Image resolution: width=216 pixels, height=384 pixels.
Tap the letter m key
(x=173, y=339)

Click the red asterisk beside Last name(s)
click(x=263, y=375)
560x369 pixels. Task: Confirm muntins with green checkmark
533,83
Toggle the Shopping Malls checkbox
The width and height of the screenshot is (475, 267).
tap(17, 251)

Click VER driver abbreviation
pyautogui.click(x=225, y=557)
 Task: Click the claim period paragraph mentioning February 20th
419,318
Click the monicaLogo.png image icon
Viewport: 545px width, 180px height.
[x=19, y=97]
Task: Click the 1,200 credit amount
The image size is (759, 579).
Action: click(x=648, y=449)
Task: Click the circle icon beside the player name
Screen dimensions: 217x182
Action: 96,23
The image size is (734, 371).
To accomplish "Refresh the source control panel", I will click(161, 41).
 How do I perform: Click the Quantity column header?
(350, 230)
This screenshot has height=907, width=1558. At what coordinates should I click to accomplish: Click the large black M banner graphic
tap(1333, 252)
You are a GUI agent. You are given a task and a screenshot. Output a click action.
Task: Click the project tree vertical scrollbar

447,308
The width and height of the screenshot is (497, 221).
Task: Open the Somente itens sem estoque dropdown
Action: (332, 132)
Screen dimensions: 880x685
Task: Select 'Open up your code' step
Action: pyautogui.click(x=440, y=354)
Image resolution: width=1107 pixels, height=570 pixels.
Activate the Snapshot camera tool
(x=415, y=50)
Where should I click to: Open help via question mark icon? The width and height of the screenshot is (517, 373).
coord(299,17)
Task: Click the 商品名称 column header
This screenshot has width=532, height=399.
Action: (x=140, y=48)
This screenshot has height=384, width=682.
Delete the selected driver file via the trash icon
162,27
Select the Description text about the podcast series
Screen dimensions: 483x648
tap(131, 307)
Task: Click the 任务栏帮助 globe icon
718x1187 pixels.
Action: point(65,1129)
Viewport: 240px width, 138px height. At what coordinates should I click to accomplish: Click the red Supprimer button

WHAT IS REQUIRED
Each line of the listing above should be output exactly.

ANSWER TO THE EXERCISE
Image resolution: width=216 pixels, height=384 pixels.
Tap the letter m key
(x=173, y=339)

Click the red asterisk beside Last name(s)
click(x=263, y=375)
560x369 pixels. Task: Confirm muntins with green checkmark
533,83
Toggle the Shopping Malls checkbox
The width and height of the screenshot is (475, 267).
tap(17, 251)

Click VER driver abbreviation
pyautogui.click(x=225, y=557)
 Task: Click the claim period paragraph mentioning February 20th
419,318
Click the monicaLogo.png image icon
Viewport: 545px width, 180px height.
[x=19, y=97]
Task: Click the 1,200 credit amount
The image size is (759, 579).
Action: click(x=648, y=449)
Task: Click the circle icon beside the player name
Screen dimensions: 217x182
Action: 96,23
The image size is (734, 371).
To accomplish "Refresh the source control panel", I will click(161, 41).
 How do I perform: Click the Quantity column header?
(350, 230)
This screenshot has height=907, width=1558. At what coordinates should I click to accomplish: Click the large black M banner graphic
tap(1333, 252)
You are a GUI agent. You are given a task and a screenshot. Output a click action.
Task: Click the project tree vertical scrollbar

447,308
The width and height of the screenshot is (497, 221).
Task: Open the Somente itens sem estoque dropdown
Action: (332, 132)
Screen dimensions: 880x685
Task: Select 'Open up your code' step
Action: pyautogui.click(x=440, y=354)
Image resolution: width=1107 pixels, height=570 pixels.
Activate the Snapshot camera tool
(x=415, y=50)
Where should I click to: Open help via question mark icon? The width and height of the screenshot is (517, 373).
coord(299,17)
Task: Click the 商品名称 column header
This screenshot has width=532, height=399.
Action: (x=140, y=48)
This screenshot has height=384, width=682.
Delete the selected driver file via the trash icon
162,27
Select the Description text about the podcast series
Screen dimensions: 483x648
tap(131, 307)
Task: Click the 任务栏帮助 globe icon
718x1187 pixels.
Action: point(65,1129)
Viewport: 240px width, 138px height. At what coordinates should I click to accomplish: Click the red Supprimer button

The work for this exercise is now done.